Ayer, de dormido, la hija que estaba cerca le oyó que jadeaba de más y le intentó incorporar: “Llama corriendo que vengan, que padre está muy mal, que se nos queda, diles que se nos queda...”  Y cuando llegó el colega de turno, se había quedao.
Y hoy, en el debate por cumplimentar el certificado de defunción, los compañeros empeñados en que si su alimentación, que si las verduras, y que si el tabaco, el sedentarismo... Iros a tomar por saco... dejar de marear.
Y a mí que coños me importa de qué ha muerto Peluso. Hombre, de algo se tenía que morir,¿no?. A ver si ahora vamos a ser como Eudoxia, su hija, que palideció, se aterró, y entre histérica y suplicante  me decía lo de: “Ay, por Dios, no me diga que mi padre tiene un cáncer, ay, por Dios... que horrible, no me lo diga...”. “Vale Eudo, tu tranquila, que si eso no te gusta, cuando llegue el día, tu padre se morirá de lo que tu quieras, oye... que si lo del cáncer no te gusta, pues nada, ponemos otra cosa y hala, de cáncer no se muere. Tu tranquila, pero vete pensando de qué, que algo tendré que poner...”.

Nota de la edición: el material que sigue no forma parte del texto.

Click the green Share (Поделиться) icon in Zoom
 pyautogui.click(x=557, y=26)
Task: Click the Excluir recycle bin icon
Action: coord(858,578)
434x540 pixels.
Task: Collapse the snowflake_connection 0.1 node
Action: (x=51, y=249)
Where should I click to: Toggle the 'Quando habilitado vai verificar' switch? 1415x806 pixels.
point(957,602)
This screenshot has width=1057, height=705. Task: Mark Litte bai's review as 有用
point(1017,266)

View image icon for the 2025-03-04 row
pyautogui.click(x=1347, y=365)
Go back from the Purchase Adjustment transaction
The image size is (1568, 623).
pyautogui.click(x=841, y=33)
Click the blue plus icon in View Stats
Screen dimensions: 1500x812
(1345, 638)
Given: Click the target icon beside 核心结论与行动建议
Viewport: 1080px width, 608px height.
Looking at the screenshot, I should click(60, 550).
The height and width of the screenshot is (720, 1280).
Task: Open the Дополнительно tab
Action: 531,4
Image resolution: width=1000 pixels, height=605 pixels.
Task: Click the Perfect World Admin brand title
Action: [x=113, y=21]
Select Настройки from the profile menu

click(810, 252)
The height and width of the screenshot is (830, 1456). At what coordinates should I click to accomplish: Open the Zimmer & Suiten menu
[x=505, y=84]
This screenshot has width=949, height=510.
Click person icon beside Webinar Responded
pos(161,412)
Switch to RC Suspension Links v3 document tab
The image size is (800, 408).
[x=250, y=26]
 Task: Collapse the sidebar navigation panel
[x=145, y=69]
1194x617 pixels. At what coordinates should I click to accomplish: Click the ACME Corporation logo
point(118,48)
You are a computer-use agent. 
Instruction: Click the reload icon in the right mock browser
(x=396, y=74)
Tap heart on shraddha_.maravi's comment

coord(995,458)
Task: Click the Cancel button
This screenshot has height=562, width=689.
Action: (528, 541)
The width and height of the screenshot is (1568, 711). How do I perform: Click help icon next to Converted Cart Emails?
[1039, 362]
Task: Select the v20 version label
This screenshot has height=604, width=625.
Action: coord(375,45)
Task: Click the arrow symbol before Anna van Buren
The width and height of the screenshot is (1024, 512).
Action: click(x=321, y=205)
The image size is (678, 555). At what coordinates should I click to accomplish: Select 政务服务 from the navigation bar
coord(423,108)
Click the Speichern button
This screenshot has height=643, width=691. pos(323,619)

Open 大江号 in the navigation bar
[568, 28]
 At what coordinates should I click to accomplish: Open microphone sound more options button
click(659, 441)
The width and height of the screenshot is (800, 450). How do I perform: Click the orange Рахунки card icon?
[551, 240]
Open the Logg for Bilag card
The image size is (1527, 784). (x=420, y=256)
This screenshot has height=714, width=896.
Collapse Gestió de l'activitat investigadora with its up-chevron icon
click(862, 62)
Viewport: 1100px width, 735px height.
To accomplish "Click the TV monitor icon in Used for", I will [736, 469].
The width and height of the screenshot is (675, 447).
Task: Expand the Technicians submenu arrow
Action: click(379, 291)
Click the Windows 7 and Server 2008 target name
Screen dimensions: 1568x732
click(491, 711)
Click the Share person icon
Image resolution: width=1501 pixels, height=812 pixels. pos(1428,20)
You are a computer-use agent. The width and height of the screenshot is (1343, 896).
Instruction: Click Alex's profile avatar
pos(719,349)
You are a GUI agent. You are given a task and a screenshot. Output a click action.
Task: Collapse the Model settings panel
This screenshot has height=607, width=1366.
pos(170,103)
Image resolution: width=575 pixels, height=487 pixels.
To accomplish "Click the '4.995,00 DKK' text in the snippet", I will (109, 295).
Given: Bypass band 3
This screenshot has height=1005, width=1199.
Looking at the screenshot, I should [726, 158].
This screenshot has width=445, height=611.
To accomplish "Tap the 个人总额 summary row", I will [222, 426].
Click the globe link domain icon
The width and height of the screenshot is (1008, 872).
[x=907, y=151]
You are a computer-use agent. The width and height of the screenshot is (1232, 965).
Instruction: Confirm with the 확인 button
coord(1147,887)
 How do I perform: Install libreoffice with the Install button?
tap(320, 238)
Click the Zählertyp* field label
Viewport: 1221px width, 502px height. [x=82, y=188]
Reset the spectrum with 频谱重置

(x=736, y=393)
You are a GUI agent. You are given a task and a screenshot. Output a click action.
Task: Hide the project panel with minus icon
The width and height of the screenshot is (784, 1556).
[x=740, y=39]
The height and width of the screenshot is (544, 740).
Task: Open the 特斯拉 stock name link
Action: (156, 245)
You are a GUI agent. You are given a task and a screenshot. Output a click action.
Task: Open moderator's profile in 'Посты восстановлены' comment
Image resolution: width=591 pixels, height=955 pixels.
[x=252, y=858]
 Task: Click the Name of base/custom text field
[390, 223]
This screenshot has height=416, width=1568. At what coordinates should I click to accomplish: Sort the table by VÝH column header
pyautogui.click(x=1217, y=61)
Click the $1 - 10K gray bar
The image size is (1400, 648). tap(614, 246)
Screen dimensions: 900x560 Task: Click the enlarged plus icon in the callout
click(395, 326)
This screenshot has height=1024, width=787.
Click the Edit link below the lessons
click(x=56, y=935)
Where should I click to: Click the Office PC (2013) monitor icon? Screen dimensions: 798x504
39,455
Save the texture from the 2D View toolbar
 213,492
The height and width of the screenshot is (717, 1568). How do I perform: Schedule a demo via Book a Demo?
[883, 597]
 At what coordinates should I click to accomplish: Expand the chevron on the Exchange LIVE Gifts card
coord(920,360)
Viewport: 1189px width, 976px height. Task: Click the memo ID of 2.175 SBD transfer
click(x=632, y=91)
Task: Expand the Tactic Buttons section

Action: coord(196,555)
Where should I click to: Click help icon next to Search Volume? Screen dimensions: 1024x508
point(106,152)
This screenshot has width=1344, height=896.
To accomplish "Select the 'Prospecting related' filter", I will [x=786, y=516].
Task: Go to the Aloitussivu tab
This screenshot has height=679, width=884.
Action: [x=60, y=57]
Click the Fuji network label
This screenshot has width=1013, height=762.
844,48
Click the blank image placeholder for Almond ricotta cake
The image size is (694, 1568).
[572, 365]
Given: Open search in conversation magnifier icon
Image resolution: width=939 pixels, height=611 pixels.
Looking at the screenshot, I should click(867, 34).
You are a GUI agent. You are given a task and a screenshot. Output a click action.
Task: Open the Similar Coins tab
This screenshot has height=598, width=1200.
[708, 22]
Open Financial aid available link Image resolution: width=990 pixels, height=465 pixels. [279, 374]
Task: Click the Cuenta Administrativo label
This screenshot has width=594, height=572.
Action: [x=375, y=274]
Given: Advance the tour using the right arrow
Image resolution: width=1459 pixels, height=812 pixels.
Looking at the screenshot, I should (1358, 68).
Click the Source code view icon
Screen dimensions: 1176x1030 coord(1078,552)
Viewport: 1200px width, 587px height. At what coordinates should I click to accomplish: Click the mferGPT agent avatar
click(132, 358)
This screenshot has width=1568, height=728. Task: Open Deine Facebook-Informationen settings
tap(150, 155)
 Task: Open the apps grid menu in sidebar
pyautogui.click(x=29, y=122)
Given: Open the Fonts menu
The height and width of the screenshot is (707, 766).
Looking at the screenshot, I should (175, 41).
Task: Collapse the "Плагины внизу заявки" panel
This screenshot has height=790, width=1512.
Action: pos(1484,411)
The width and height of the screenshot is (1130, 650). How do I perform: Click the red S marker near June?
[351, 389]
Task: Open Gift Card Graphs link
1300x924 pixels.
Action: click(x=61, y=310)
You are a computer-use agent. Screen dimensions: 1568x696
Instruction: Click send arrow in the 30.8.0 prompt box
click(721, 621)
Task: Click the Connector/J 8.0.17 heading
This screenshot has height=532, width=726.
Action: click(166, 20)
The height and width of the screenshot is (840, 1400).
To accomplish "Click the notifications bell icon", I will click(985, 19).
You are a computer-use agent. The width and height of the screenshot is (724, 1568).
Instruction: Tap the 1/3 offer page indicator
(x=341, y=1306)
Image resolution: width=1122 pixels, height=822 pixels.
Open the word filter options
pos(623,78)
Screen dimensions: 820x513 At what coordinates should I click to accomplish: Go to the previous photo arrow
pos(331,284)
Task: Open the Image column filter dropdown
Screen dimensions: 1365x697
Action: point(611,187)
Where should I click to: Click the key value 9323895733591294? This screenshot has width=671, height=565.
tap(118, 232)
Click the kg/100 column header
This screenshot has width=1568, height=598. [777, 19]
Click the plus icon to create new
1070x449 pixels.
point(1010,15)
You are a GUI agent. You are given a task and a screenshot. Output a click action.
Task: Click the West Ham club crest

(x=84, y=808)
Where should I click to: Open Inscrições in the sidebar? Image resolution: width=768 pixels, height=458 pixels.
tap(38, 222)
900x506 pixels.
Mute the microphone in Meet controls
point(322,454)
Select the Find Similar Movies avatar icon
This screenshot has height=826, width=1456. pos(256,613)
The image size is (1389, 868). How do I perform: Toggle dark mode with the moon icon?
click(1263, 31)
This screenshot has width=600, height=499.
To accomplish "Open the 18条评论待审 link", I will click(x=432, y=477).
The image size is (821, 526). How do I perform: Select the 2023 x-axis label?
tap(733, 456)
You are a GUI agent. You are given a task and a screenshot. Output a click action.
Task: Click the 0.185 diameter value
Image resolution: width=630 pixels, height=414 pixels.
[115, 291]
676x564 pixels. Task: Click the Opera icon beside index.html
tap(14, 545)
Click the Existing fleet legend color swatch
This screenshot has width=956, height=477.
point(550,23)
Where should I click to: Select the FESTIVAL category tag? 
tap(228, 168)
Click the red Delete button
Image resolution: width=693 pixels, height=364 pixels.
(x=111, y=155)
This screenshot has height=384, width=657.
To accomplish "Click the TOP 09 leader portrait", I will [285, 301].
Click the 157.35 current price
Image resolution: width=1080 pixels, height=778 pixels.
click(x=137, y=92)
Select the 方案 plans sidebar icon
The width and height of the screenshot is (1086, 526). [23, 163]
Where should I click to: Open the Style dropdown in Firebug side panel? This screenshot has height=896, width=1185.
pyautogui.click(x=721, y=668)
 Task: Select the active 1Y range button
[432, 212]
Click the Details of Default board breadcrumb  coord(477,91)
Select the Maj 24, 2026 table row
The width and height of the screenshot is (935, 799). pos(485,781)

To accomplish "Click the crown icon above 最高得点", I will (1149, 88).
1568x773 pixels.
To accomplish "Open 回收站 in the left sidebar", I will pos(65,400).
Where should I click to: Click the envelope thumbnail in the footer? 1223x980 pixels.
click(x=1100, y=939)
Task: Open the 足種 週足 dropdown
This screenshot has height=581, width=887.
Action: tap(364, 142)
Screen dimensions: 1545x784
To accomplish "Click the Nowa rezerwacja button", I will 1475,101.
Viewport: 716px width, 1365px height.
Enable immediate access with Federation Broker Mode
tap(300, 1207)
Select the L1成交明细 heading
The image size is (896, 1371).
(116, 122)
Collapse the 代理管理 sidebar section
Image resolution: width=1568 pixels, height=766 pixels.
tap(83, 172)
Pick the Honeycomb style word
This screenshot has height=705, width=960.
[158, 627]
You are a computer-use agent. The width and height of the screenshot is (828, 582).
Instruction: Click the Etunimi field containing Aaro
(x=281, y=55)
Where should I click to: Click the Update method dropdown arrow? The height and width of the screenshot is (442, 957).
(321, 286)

Me importan mucho, y peleo, contra las causas que hacen morir a los que no llegan a la media de la esperanza de vida. A los que la pasan, dejémoslos en paz vivir su vida, sin limitaciones obtusas, sin estrecheces estúpidas, sin amargarles lo que les quede. Que las gocen, que sus causas de muerte no tenían que contar ni para las estadísticas. Que sí, coño, que así lo pienso y lo digo, hombre... que morirse es lo normal, y de qué, importa según y cómo... menos a los 95, claro, que tanto me da.
“¿O sea, que le pones en el certificado como causa fundamental cáncer de colon? Pues muy bien, pues vale, tu mismo... ¿que qué le pondría yo? Mejor no te lo digo porque me ibas a odiar, colega...“ Lo que yo quisiera haberle puesto a Peluso lo tengo claro, y lo hubiera escrito con letras de molde, para facilitar su lectura.
¿Causa fundamental?: “Desgastao”. ¿Causa inmediata?: “Pagada la que debía”.
Y a otra cosa, mariposa, que hasta el paro se ha vuelto loco. Y yo, a este paso.